アダルトコンテンツが含まれます。
18歳以上ですか?
- 文字サイズ:
- 行間:
- 背景色:
-
金髪の接近
-
ほぼ毎日喧嘩をしていると言っていたのに、この二週間一度も不良達が五條を襲ってこなかったことを疑えばよかった。と、今更ながら後悔した。
たまたま委員の呼び出しで五條と一緒に帰れなかった放課後。俺は誰一人と居なくなった下駄箱で靴を履き替えた。玄関を出ようとした時、夕日を背に建物の影から1人の男が突然目の前に立ちふさがった。
赤い光を反射して煌めき透き通る金髪に思わず息を呑んでしまう。
「兵藤クン?」
男が僅かに首を傾げてこちらを見上げる。俺の耳の中に直に響いた声音は聞き覚えがあった。見覚えのある金髪にねっとりとした口調。忘れるはずもない。
相手の正体に気がついた時には己の体は一歩とならず五歩以上後退していた。どうやら彼とは二週間ぶりの再会だ。
キツネの様に細められた目に見つめられ、全身の血が凍る。恐怖に怯える俺の様子を見て、ニヤリと笑む五條の幼なじみはポケットに手を突っ込んだまま一歩、また一歩と近づいてくる。
「そんな警戒すんなよぉ、今日はヤりに来たわけじゃねェから」
襲撃が目的では無いと言うのなら、一体こんな所まで何しにきたのだ。用があるのは既に帰宅してしまった五條ではなく俺にだと言う。どうやら待ち伏せしていたらしい。
警戒するな、と言われても一度喧嘩をして五條と俺に大怪我を負わせた張本人である。簡単に相手の言葉が信用出来るはずもなく俺は身構えた。
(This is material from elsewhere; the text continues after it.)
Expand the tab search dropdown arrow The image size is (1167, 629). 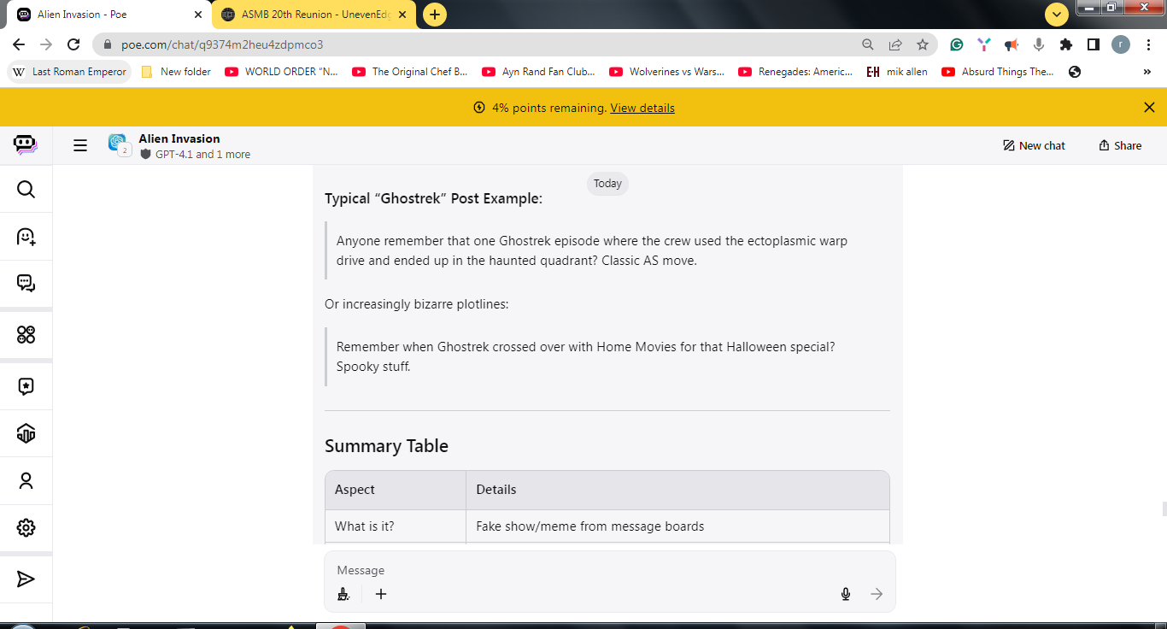pyautogui.click(x=1057, y=15)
「だーっから、何もしねェってば。それに今日は1人で来た」
何人で来ても問題だ。
「もー、直人くぅん」
一向に警戒を解かない俺に痺れを切らしたのか、そわそわとその場で足踏みをして笑いながら俺の名前を呼ぶ。…名前?
「何で、」
「ん?」
絞るように言葉を発した俺にわざとらしく小首を傾げる金髪。次いでああ、と唇に笑みを浮かべ自身の髪を軽く掻き上げて見せた。初めて合ったときとは違い、下ろされた髪型に年相応の幼さが出てて今日は僅かに落ち着いた雰囲気だ。しかしそんな感想を述べてる場合じゃない。
「名前?なーんででしょ〜う」
ニヤニヤ。と、かも楽しそうに笑う。
一体どこで漏れたんだろうか。
「それよりも、」と金髪は言葉を続ける。
「今日はお前に話があるんだよ」
必死の説得で渋々承諾した俺は、彼を連れて中庭のベンチへ場所を移した。春には満開の桜が一望できるそこは校内でも指折りの人気スポット。しかし今はそこに誰も居ない。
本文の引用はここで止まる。